Text Completion Reasoning Profile Extension

How to Install

Use this URL in SillyTavern's extension installer:

https://github.com/RossAscends/ST-TCReasoningProfile/

Concept

This extension draws inspiration from Stepped Thinking by Cierru, but is written to integrate closely with SillyTavern's native Reasoning Auto-Parse functionality while also utlizing Connection Profiles for more customization.

Advantages over Stepping Thinking

  • Reasoning and Response are contained within the same message and follow ST's native message saving conventions.
  • Following from above, all native functions for Reasoning manipulation are possible.
  • No new UI to learn for prompt adjustments; just setup Connection Profiles as you normally would.
  • Can use different APIs for each step, leveraging their individual strengths.

Assumptions

  • Not all models are trained to Reason, but they do all have an innate 'Assistant Lizard Brain' we can leverage to simulate reasoning.
  • Models that are trained to Reasoning tend to spend a lot of time & tokens in their Reasoning process, and we want to control this.
  • Models follow complex instructions much more precisely when Temperature is low (0.5 to 0.8).
  • Models write more interesting and novel roleplay content when Temperature is high (1.0 to 1.5+, mitigated by minP 0.01 to 0.03).
  • The primary use case is local inference with a 12B+ model on a Text Completion API like Tabby, YALS, or KCPP.

Intended Strategy

  • Split the generation into two independent steps: Reasoning and Response.
  • Each step functions under its own bespoke Connection Profile.
  • When a generation request is sent, the Extension swaps to the Reasoning profile first, gets the Reasoning, and then swaps back to the Response profile to complete the request.
  • Reasoning Step has low temp, a response length of your liking, and should not produce any response after the Reasoning is finished.
    • EXCEPTION: Asking the model produce a minimal 'finished signal' (ex: CoT Done) outside the Reasoning tags can be a useful failsafe. This is explained more below.
  • Response Step is higher temp, clears any leftover non-Reasoning content, and uses the Reasoning to inform itself.

Limitations

  • Since you are effectively making two separate API requests, it may take longer if your backend is slow with Prompt Processing.
    • In my testing (RTX3060 12GB VRAM running a 24B 2.5bpw EXL3 model in Tabby at 8k Q8 context) I found a full response of 500 reasoning tokens and 1000 response tokens took about 60-80 seconds. However this was pushing my card to the limit.
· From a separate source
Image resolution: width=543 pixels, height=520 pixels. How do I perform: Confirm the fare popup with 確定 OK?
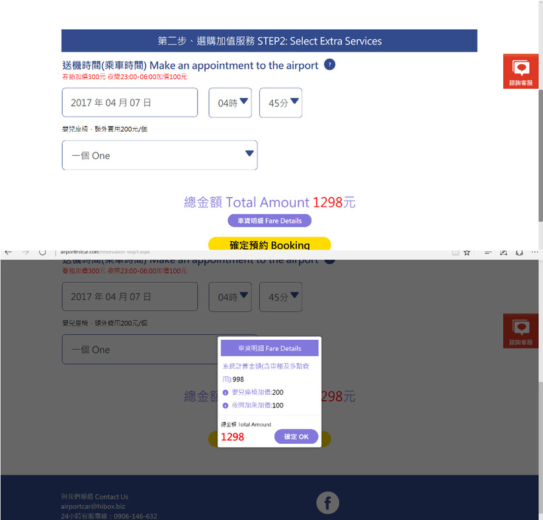(x=296, y=437)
Models that properly fit your GPU will be significantly faster.
  • You have to setup the Connection Profiles on your own.
  • Will probably break if you try to use it alongside Stepped Thinking, Tracker or any other Extension/Quick Reply that interferes with ST's native message processing functions.
  • You must remember to save any presets that are a part of your connection profiles if you do any Sampler or Prompt adjustments.
  • You must remember to save the Connection Profile itself if you swap any of the presets associated with it.
  • It can work on Chat Completion APIs, but there are better, usually native, tools for managing Reasoning on those APIs/models already.

Post-install Setup

Requirements

  • Connection Manager extension
  • Reasoning Auto Parse configured in ST's Advanced Formatting panel
  • At least 2 Connection Profiles

Extension Settings

  • Power button - located in the Extension Settings header, this simply toggles the active state of the entire extension.
  • Reasoning Profile - this is the profile that will be used in the Reasoning Step.
  • Auto-Continue Response Prefix: textarea - The message about to be continued upon will be prefixed with this. By default the extension will add \n (newline and a space), but you can set this to anything you like. This prefix helps assure the model will attempt to Continue correctly and not simply assume the response is complete and thus return <EOS> or something similar.
  • Continue After Reasoning Finishes checkbox - makes the extension do the following after Reasoning Step:
    • Swap back to the primary Response Profile
    • Clear any extra content outside the <reasoning> section
    • Add the header prefix to help assure the model will continue successfully
    • Finally, initiate a Continue to get the Response portion
  • Only Trigger when User is Last in Chat checkbox - self explanatory. It will make the extension do nothing unless a User message is the last one in chat when a generation is called. This is useful to have on in certain situations such as QR integrations or sending /sys messages.

Slash Commands

/TCRP-toggle just toggles the extension's power button /TCRP-swapToReasoning does the swap to Reasoning profile process /TCRP-swapToResponse does the swap to Response profile process

The two swap commands do not trigger an API request, so they can be added into STSCript and QRs for custom functionality.

Profile Setup

Reasoning Connection Profile

  • This Profile should be designed to make the model perform a Chain of Thought inside <tags> that match your Reasoning prefix/suffix settings in ST's Advanced Formatting panel.
  • I have found that non-Reasoning models often fail close the <reasoning> tag correctly when prompted to "end immediately after reasoning is finished".
  • So it can be helpful to instead prompt the model include a single word after the reasoning tag has closed to signify it has finished.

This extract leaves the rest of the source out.